You’re at the age when you’re bombarded by social media updates and images of your former classmates’ “successes”—whether they're tying the knot, having kids, getting promoted, starting a business, or traveling the world. It’s so easy to get lost in all these posts, which, admittedly, often look very nakaiinggit.
But if there’s one thing about social media that you should know by now, it is that not everything is what is seems. Your friend who seems to have everything put together online may just be struggling with other things offline. Everyone puts on a front when facing the public, which is why you should never compare yourself with the ideals of others.
“I’ve muted a lot of people that I follow,” she reveals. “And other than that, I’ve just come to terms with a lot of my insecurities by facing them, finding a way to turn [them] into inspiration para I don’t get frustrated.”
It’s so easy to get sucked in glossy images of the good life online, when in fact, comparing yourself to the illusion of perfection can be personally damaging, as a feature on Huffington Post notes:
“Comparing breeds feelings of envy, low-self confidence, and depression, as well as compromises our ability to trustothers. While downward comparison, comparing ourselves to those less fortunate, can provide some benefit to one's sense of self, even this form of comparison comes at a price. It requires that we take pleasure in someone else's failures or misfortunes in order to feel adequate, which can fuel mean-spirited competitiveness versus collaboration; jealousy versus connection. When comparing leads you to devalue yourself or others you've entered dangerous territory.”
This is why it’s important to learn how to appreciate and be content with what you have, especially if you know that they’re fruits of your hard work.
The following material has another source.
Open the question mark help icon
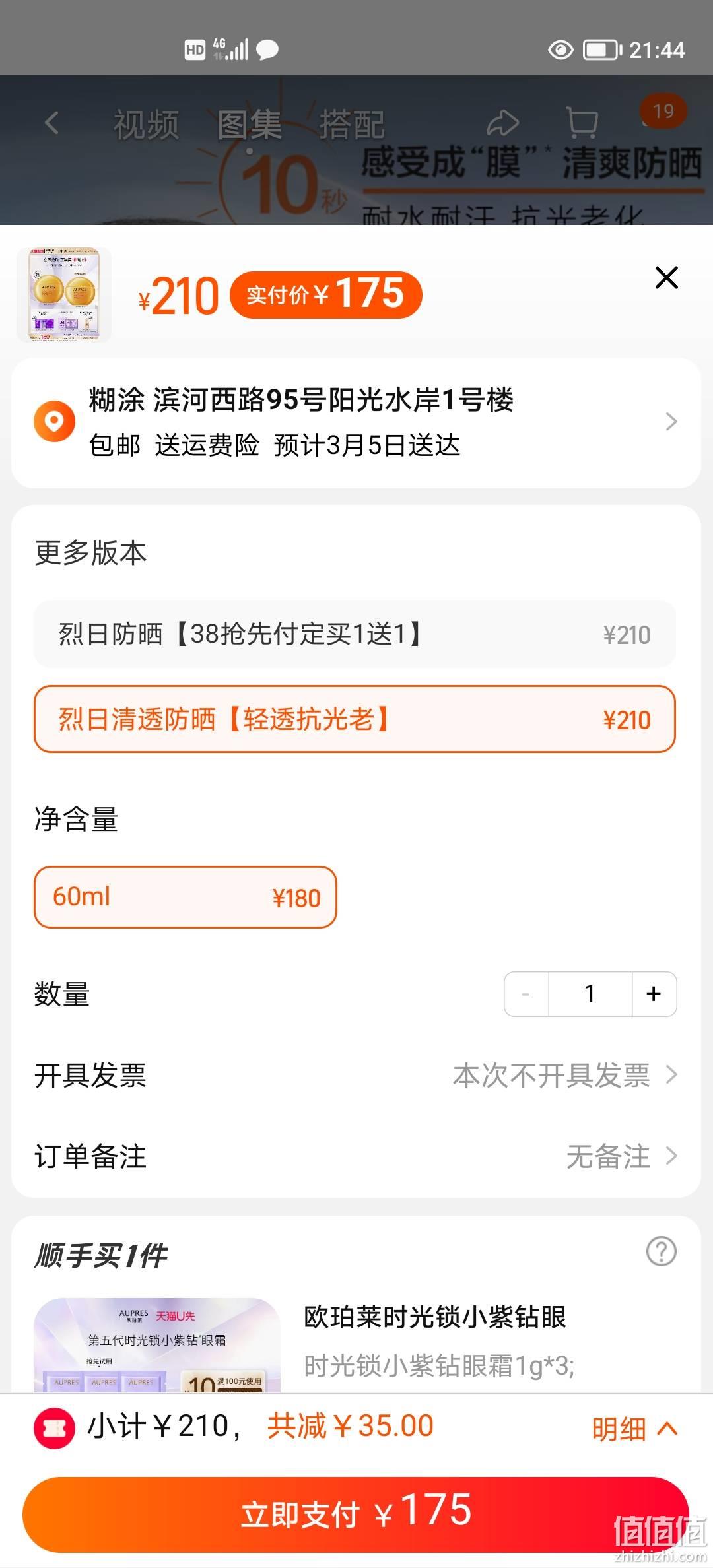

Jasmine shares that practicing gratitude helps her ground herself when she feels her insecurities rising to the surface. “[I] list down the things that I have and that I am grateful for, and that I have accomplished already, para I don’t forget how far I’ve come, and I stop comparing myself…
“Kasi you end up spending more time looking and watching people’s lives that you’re actually living your own, so, ‘yon. I mute people, or I give myself enough time to just read then rest from all of that.”
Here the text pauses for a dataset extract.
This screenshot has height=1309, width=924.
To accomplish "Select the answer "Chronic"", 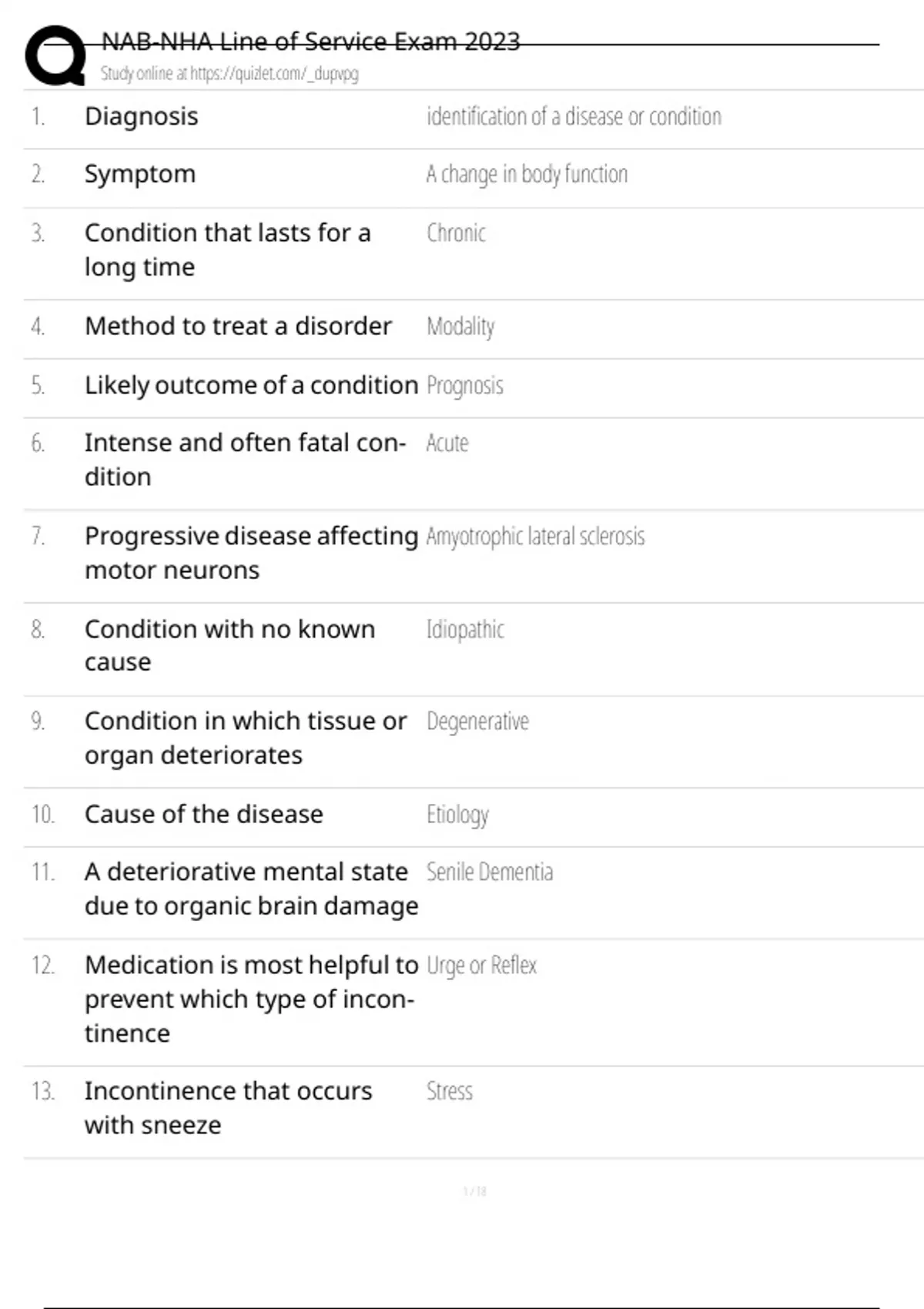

Unwarranted and unhealthy comparisons, in fact, don’t help you achieve your personal goals. When you start questioning yourself “Bakit nandito pa rin ako?” as you scroll through your newsfeed, remember that each person has his or her own journey, and you’re exactly where you should be at this point. If you’re feeling inadequate, Jasmine says, “I think you have to start looking at yourself, your core, your beliefs, your goals. Lay it out for yourself para nakikita mo siya… Parang gamit lang. ‘Pag nakikita mo ‘yong gamit mong laging naka-display… hindi mo siya makakalimutan.
“When you also lay out your plans for yourself and put them somewhere where you can constantly look at them and be reminded by them, ma-a-align mo ‘yong sarili mo lagi, and you can allow yourself to be just you without having to pressure yourself against, or compared to other people’s timelines.”